More than 23 million Americans, including close to 2 million Floridians, would lose their health coverage in the midst of the coronavirus pandemic if the Trump administration prevails in court against the Affordable Care Act, a new analysis says.
The Trump Administration is asking the U.S. Supreme Court to repeal the ACA, implemented during the Obama administration in 2010. The law, called “Obamacare” by some, has long been opposed by Republicans.
The Center for American Progress, a nonpartisan research and education institute, projects in a report released Wednesday that affordable health care for 1.75 million Floridians and 23,259,000 Americans is at stake.

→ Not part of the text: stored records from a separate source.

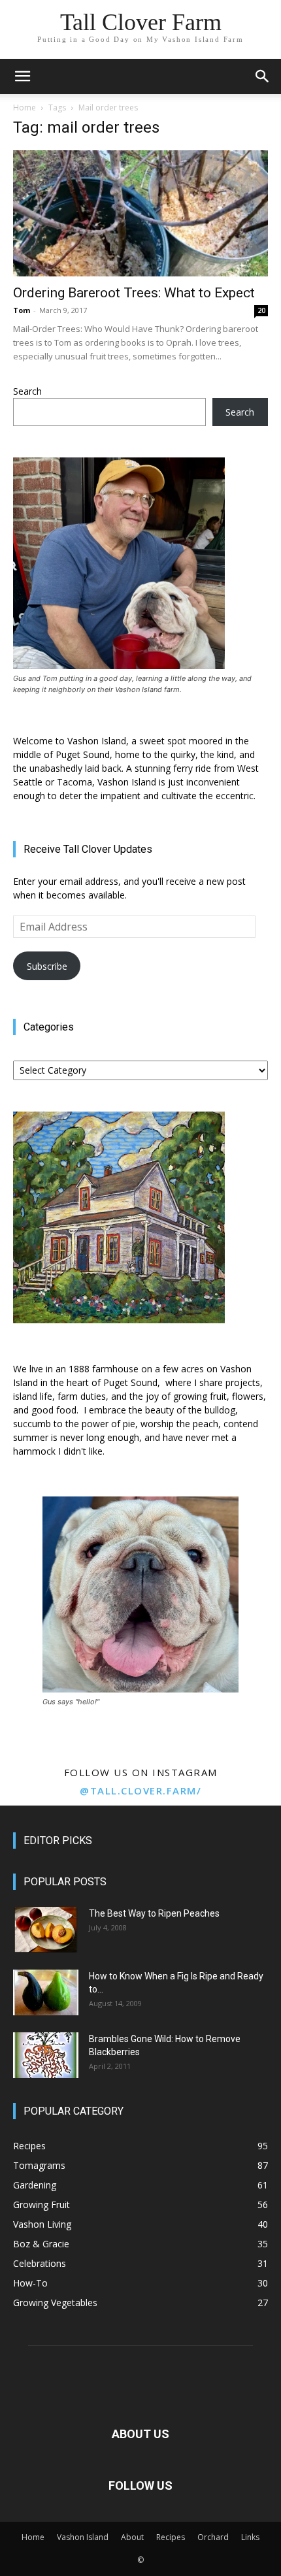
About (132, 2537)
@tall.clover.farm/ (140, 1790)
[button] (22, 76)
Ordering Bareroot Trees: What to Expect (134, 293)
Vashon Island (82, 2537)
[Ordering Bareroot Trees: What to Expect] (140, 213)
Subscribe (47, 966)
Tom (21, 310)
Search (27, 391)
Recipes (170, 2537)
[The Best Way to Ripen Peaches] (45, 1930)
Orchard (213, 2537)
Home (24, 107)
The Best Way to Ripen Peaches (154, 1913)
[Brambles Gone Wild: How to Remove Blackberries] (45, 2055)
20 (261, 310)
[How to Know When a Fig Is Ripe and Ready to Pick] (45, 1992)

That includes 190,000 Floridians and more than 3 million other Americans who enrolled in ACA health plans during the pandemic because they lost their jobs and their employer-sponsored insurance.
“The ACA is playing a vital role in helping Americans weather the fallout of the coronavirus pandemic. This analysis shows that the Trump administration’s lawsuit threatens to pull the rug out from millions more Americans just when their health and financial security are at even greater risk,” said Emily Gee, health economist at the center and co-author of the report.
Florida would rank third-highest among state losses, according to the center’s analysis. California would rank first, with 4.2 million people losing ACA health-care plans, and Texas second, losing 2 million.
Before the pandemic, nearly 20 million people had health plans authorized by the ACA that would be struck down if the Supreme Court sides with Trump, according to the research center’s report. Since coronavirus hit the United States, the number has grown by another 3.4 million due to job losses and concurrent loss of employer-sponsored health insurance.
The largest increases in enrollment due to job losses during the pandemic are in California, with 438,000 new beneficiaries; Texas, 225,000; New York, 221,000; Florida, with 190,000; and Illinois, with 131,000. The smallest numbers are in Alaska, Wyoming, Vermont and the District of Columbia, all with fewer than 10,000 COVID-related enrollees.
Roughly 5 million people who would lose their ACA health plans would be unable to secure health coverage elsewhere, the center projects.
The report summarizes that the Trump administration and its allies “are attempting to undermine health care in the midst of one of the worst public health disasters in U.S. history.”
Arguing in support of the Affordable Care Act are the states of California, Colorado, Connecticut, Delaware, Hawaii, Illinois, Iowa, Kentucky, Massachusetts, Michigan, Minnesota, Nevada, New Jersey, New York, North Carolina, Oregon, Rhode Island, Vermont, Virginia, Washington, the District of Columbia, and the U.S. House of Representatives.
Joining the Trump administration in arguing to repeal the ACA are the states of Alabama, Arizona, Arkansas, Florida, Georgia, Indiana, Kansas, Louisiana, Mississippi, Missouri, Nebraska, North Dakota, South Carolina, South Dakota, Tennessee, Texas, Utah, and West Virginia.